Motivated by the need for cities to prepare and be resilient to unpredictable future weather conditions, this dissertation advances a novel infrastructure development theory of “safe-to-fail” to increase the adaptive capacity of cities to climate change. Current infrastructure development is primarily reliant on identifying probable risks to engineered systems and making infrastructure reliable to maintain its function up to a designed system capacity. However, alterations happening in the earth system (e.g., atmosphere, oceans, land, and ice) and in human systems (e.g., greenhouse gas emission, population, land-use, technology, and natural resource use) are increasing the uncertainties in weather predictions and risk calculations and making it difficult for engineered infrastructure to maintain intended design thresholds in non-stationary future.

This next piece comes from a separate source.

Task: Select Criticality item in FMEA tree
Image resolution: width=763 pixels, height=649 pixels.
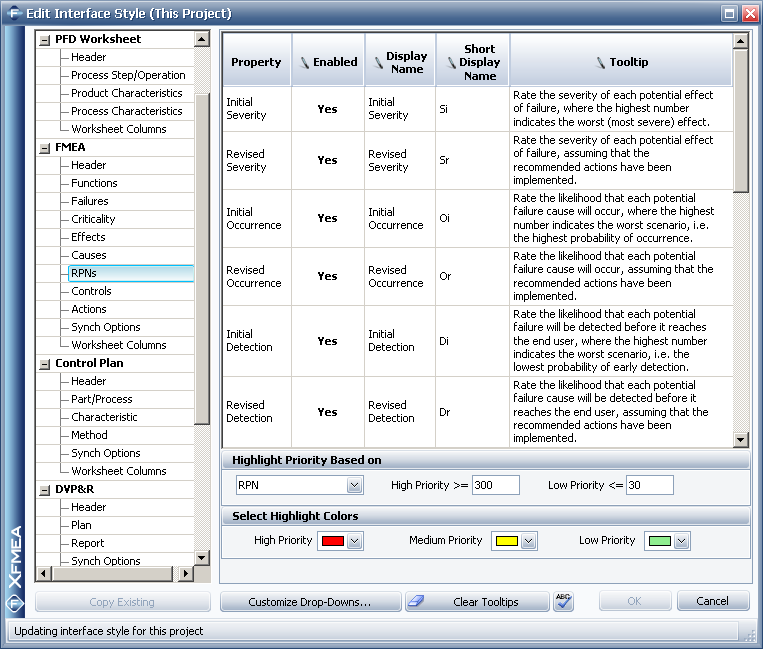Action: pyautogui.click(x=93, y=219)
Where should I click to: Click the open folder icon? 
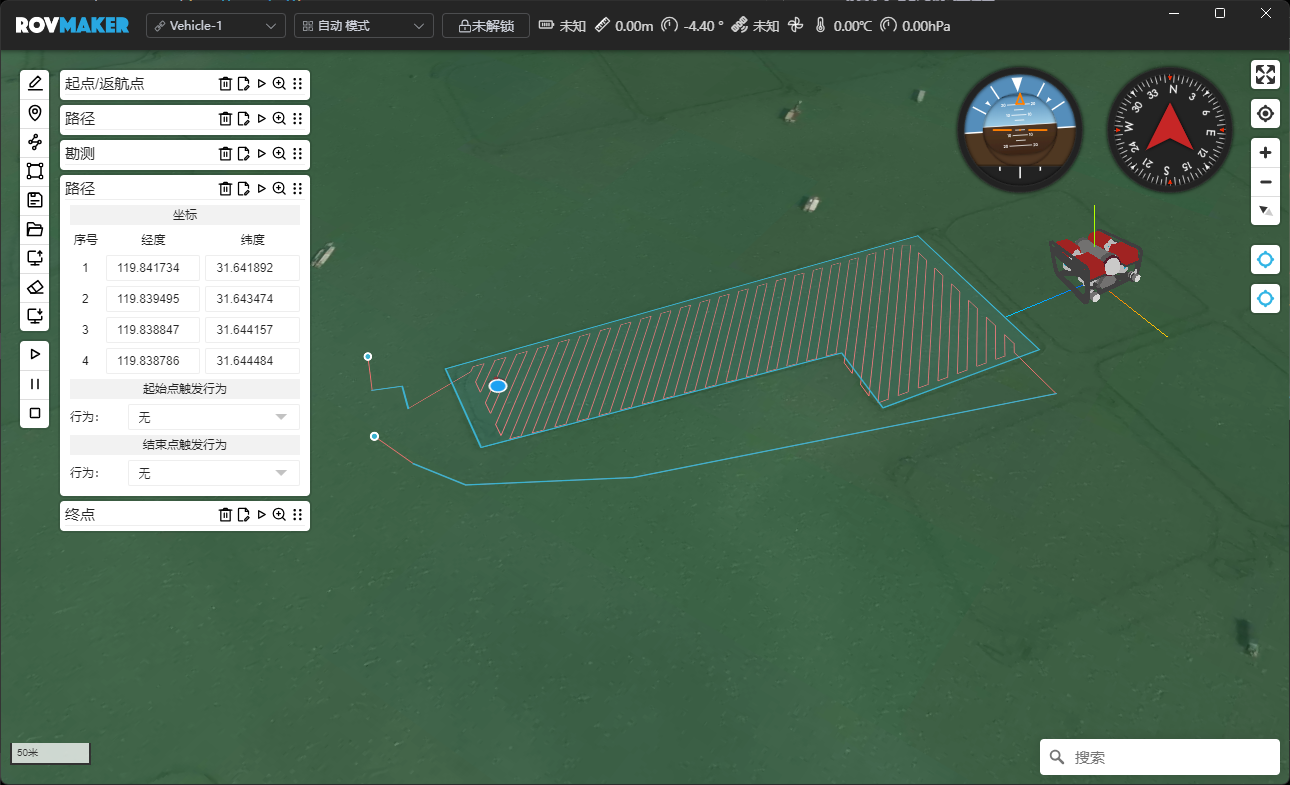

This dissertation presents a new way to develop safe-to-fail infrastructure that departs from the current practice of risk calculation and is able to manage failure consequences when unpredicted risks overwhelm engineered systems.

This dissertation 1) defines infrastructure failure, refines existing safe-to-fail theory, and compares decision considerations for safe-to-fail vs. fail-safe infrastructure development under non-stationary climate; 2) suggests an approach to integrate the estimation of infrastructure failure impacts with extreme weather risks; 3) provides a decision tool to implement resilience strategies into safe-to-fail infrastructure development; and, 4) recognizes diverse perspectives for adopting safe-to-fail theory into practice in various decision contexts.

Overall, this dissertation advances safe-to-fail theory to help guide climate adaptation decisions that consider infrastructure failure and their consequences. The results of this dissertation demonstrate an emerging need for stakeholders, including policy makers, planners, engineers, and community members, to understand an impending “infrastructure trolley problem”, where the adaptive capacity of some regions is improved at the expense of others. Safe-to-fail further engages stakeholders to bring their knowledge into the prioritization of various failure costs based on their institutional, regional, financial, and social capacity to withstand failures. This approach connects to sustainability, where city practitioners deliberately think of and include the future cost of social, environmental and economic attributes in planning and decision-making.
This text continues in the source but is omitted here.